* **Exercise objective**: Put the lines of the records below into a Markdown table with the columns Row and Line, giving each line a row number and omitting blank lines. Begin at the line that contains "Screen dimensions: 529x941" and stop after the line that contains "Looking at the screenshot, I should (x=528, y=213).".

* **Input rows**:
----------------
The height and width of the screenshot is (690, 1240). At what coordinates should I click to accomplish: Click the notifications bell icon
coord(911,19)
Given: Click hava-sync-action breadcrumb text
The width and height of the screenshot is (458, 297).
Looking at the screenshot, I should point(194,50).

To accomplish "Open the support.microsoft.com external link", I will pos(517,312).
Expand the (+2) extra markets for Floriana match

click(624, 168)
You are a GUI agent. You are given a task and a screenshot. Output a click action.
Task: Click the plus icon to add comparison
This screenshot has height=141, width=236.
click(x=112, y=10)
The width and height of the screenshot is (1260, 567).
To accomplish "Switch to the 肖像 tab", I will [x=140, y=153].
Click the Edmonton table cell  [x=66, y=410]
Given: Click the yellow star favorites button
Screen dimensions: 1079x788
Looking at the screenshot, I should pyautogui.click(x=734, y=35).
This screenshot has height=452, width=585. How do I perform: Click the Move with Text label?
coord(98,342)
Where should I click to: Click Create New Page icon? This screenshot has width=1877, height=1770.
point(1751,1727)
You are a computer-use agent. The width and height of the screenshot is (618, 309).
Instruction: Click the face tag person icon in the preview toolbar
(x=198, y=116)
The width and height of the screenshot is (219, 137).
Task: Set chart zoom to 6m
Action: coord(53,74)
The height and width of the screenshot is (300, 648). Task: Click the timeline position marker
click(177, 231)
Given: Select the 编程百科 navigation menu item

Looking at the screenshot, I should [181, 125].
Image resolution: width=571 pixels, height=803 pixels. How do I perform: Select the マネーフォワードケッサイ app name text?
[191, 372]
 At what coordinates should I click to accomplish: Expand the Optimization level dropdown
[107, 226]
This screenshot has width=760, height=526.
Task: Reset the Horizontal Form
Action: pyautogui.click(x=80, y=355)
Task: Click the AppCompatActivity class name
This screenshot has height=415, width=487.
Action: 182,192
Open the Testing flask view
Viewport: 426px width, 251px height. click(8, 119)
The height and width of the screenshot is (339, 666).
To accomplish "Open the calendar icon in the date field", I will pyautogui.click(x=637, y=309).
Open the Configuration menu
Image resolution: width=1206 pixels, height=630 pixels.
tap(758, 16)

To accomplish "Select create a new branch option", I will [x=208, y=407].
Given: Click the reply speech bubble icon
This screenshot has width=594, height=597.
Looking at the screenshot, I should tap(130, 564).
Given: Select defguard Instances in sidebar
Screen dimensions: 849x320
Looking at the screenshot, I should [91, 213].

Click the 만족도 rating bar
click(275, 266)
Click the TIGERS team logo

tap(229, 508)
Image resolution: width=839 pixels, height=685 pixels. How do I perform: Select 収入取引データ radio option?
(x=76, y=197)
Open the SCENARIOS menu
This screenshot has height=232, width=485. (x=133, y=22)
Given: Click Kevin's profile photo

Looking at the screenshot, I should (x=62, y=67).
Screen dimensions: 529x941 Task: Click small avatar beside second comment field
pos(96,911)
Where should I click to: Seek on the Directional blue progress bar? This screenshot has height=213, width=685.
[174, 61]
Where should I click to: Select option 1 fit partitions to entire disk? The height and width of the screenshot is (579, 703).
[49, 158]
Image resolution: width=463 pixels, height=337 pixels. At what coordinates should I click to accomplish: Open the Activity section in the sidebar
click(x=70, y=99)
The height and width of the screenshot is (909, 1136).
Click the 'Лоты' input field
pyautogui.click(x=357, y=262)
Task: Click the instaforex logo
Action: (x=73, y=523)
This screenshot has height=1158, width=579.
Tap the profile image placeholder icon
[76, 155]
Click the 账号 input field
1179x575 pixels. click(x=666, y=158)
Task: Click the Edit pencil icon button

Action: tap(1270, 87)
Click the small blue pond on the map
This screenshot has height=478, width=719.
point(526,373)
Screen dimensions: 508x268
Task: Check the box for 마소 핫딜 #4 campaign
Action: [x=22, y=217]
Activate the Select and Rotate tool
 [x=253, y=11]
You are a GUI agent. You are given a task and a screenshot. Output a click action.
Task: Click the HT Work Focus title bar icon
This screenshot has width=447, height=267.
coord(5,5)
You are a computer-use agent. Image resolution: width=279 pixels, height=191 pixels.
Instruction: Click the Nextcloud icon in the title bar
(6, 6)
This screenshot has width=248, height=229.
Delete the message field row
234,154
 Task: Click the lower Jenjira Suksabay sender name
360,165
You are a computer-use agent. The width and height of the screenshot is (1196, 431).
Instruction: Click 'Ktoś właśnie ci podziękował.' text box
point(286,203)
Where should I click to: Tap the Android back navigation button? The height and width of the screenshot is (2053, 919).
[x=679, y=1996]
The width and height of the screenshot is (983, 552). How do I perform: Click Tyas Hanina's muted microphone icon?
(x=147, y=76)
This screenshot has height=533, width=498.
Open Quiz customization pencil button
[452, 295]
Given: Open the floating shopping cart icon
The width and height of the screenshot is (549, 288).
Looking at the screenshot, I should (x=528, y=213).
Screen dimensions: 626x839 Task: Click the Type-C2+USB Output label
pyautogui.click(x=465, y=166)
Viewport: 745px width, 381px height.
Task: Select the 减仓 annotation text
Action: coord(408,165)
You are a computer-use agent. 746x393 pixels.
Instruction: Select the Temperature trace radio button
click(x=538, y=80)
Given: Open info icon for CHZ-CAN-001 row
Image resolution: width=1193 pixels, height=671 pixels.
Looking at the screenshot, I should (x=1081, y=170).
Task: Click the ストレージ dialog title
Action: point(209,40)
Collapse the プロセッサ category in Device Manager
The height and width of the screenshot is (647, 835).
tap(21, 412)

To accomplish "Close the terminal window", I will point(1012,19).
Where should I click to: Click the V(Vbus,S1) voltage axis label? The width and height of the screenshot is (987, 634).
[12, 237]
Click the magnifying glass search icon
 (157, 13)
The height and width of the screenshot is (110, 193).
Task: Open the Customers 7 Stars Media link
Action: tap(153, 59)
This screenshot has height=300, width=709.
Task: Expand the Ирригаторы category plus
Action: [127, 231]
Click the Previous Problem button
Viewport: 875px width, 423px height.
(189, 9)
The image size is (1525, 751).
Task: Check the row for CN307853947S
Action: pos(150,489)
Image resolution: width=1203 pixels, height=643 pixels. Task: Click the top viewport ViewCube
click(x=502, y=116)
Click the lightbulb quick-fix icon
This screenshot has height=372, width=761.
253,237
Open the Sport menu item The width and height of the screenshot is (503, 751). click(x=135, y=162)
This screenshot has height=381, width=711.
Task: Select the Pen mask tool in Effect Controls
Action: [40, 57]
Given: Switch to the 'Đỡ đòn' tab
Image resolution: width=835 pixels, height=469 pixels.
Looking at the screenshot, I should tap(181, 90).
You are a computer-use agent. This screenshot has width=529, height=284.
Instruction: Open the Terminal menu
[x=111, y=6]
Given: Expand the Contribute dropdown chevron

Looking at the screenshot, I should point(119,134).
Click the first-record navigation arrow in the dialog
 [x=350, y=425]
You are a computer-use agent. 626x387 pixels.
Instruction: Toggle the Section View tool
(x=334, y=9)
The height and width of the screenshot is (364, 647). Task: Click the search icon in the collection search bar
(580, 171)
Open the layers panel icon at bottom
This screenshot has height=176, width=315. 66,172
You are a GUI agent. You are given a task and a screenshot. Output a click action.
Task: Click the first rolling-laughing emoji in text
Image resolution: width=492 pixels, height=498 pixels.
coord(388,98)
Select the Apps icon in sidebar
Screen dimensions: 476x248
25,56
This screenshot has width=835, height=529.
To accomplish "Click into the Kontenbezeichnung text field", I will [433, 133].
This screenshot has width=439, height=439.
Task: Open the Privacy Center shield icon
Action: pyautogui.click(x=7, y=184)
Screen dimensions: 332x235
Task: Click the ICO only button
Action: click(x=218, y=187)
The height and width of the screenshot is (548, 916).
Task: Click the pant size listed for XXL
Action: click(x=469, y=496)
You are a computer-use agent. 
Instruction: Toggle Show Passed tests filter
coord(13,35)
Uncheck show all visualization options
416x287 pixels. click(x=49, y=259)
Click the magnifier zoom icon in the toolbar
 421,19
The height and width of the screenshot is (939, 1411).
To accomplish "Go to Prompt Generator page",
----------------
* **Answer for the task**:
| Row | Line |
|---|---|
| 1 | Screen dimensions: 529x941 Task: Click small avatar beside second comment field |
| 2 | pos(96,911) |
| 3 | Where should I click to: Seek on the Directional blue progress bar? This screenshot has height=213, width=685. |
| 4 | [174, 61] |
| 5 | Where should I click to: Select option 1 fit partitions to entire disk? The height and width of the screenshot is (579, 703). |
| 6 | [49, 158] |
| 7 | Image resolution: width=463 pixels, height=337 pixels. At what coordinates should I click to accomplish: Open the Activity section in the sidebar |
| 8 | click(x=70, y=99) |
| 9 | The height and width of the screenshot is (909, 1136). |
| 10 | Click the 'Лоты' input field |
| 11 | pyautogui.click(x=357, y=262) |
| 12 | Task: Click the instaforex logo |
| 13 | Action: (x=73, y=523) |
| 14 | This screenshot has height=1158, width=579. |
| 15 | Tap the profile image placeholder icon |
| 16 | [76, 155] |
| 17 | Click the 账号 input field |
| 18 | 1179x575 pixels. click(x=666, y=158) |
| 19 | Task: Click the Edit pencil icon button |
| 20 | Action: tap(1270, 87) |
| 21 | Click the small blue pond on the map |
| 22 | This screenshot has height=478, width=719. |
| 23 | point(526,373) |
| 24 | Screen dimensions: 508x268 |
| 25 | Task: Check the box for 마소 핫딜 #4 campaign |
| 26 | Action: [x=22, y=217] |
| 27 | Activate the Select and Rotate tool |
| 28 |  [x=253, y=11] |
| 29 | You are a GUI agent. You are given a task and a screenshot. Output a click action. |
| 30 | Task: Click the HT Work Focus title bar icon |
| 31 | This screenshot has width=447, height=267. |
| 32 | coord(5,5) |
| 33 | You are a computer-use agent. Image resolution: width=279 pixels, height=191 pixels. |
| 34 | Instruction: Click the Nextcloud icon in the title bar |
| 35 | (6, 6) |
| 36 | This screenshot has width=248, height=229. |
| 37 | Delete the message field row |
| 38 | 234,154 |
| 39 |  Task: Click the lower Jenjira Suksabay sender name |
| 40 | 360,165 |
| 41 | You are a computer-use agent. The width and height of the screenshot is (1196, 431). |
| 42 | Instruction: Click 'Ktoś właśnie ci podziękował.' text box |
| 43 | point(286,203) |
| 44 | Where should I click to: Tap the Android back navigation button? The height and width of the screenshot is (2053, 919). |
| 45 | [x=679, y=1996] |
| 46 | The width and height of the screenshot is (983, 552). How do I perform: Click Tyas Hanina's muted microphone icon? |
| 47 | (x=147, y=76) |
| 48 | This screenshot has height=533, width=498. |
| 49 | Open Quiz customization pencil button |
| 50 | [452, 295] |
| 51 | Given: Open the floating shopping cart icon |
| 52 | The width and height of the screenshot is (549, 288). |
| 53 | Looking at the screenshot, I should (x=528, y=213). |